What the task requires:
Please reproduce, exactly and with nothing added, the line containing "Where should I click to: Choose" and every line after it to the end of the records.

(Material for the task Opens)

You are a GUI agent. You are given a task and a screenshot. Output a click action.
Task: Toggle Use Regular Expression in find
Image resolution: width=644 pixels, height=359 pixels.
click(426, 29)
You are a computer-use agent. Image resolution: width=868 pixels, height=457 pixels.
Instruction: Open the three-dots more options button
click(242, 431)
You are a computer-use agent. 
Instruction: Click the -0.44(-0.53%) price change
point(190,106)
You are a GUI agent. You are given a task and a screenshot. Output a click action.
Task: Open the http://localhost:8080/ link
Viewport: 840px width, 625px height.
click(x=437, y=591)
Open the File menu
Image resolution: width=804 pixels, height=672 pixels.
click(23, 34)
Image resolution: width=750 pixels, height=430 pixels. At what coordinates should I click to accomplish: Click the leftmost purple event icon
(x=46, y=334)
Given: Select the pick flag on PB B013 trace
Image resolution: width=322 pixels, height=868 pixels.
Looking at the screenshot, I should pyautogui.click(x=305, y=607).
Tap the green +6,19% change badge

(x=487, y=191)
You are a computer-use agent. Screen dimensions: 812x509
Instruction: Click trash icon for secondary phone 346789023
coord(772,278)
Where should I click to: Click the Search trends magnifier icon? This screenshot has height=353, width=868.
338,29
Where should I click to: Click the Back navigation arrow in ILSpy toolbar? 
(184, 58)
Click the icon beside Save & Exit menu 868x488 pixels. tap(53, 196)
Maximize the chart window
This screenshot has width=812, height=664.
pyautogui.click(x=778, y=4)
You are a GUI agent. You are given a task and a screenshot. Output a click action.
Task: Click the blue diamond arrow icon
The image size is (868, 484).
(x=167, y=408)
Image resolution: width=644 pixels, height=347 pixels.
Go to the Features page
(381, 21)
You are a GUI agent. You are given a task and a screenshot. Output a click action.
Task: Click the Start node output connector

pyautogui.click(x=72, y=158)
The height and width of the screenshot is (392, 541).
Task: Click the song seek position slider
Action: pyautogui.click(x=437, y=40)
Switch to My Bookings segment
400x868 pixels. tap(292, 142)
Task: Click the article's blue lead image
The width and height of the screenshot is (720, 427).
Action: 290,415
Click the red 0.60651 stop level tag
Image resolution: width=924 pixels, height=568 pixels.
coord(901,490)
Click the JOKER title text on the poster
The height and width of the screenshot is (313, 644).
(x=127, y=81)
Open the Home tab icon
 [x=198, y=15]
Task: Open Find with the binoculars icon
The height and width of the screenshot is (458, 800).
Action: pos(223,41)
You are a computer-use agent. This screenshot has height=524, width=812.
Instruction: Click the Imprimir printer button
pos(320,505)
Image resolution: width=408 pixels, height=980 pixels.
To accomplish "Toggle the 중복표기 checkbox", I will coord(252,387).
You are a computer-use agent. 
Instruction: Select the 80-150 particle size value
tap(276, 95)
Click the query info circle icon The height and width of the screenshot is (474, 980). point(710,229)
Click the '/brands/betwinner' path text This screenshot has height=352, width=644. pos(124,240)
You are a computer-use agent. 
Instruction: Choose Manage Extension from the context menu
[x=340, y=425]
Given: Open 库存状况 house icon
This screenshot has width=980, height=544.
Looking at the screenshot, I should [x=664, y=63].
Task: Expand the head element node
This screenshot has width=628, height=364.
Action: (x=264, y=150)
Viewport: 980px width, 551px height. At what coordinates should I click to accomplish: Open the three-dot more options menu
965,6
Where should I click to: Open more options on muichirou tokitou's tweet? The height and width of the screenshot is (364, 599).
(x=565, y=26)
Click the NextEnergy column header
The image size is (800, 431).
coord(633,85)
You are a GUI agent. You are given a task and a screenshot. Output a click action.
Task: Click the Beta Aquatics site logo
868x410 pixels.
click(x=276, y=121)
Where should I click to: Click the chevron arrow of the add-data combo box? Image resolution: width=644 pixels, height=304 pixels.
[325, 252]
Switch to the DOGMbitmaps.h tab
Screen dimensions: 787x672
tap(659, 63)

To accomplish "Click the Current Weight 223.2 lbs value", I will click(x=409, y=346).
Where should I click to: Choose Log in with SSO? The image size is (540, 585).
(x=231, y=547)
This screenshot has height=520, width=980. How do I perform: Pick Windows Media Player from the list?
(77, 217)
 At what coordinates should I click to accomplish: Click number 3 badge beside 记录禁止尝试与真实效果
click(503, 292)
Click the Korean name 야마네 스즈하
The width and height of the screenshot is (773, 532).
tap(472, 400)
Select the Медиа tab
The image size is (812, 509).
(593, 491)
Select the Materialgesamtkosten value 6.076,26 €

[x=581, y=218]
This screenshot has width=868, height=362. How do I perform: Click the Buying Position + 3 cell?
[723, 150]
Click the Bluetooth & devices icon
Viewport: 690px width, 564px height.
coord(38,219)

(Material for the task Closes)

Solution for this exercise:
Where should I click to: Choose Log in with SSO? The image size is (540, 585).
(x=231, y=547)
This screenshot has height=520, width=980. How do I perform: Pick Windows Media Player from the list?
(77, 217)
 At what coordinates should I click to accomplish: Click number 3 badge beside 记录禁止尝试与真实效果
click(503, 292)
Click the Korean name 야마네 스즈하
The width and height of the screenshot is (773, 532).
tap(472, 400)
Select the Медиа tab
The image size is (812, 509).
(593, 491)
Select the Materialgesamtkosten value 6.076,26 €

[x=581, y=218]
This screenshot has width=868, height=362. How do I perform: Click the Buying Position + 3 cell?
[723, 150]
Click the Bluetooth & devices icon
Viewport: 690px width, 564px height.
coord(38,219)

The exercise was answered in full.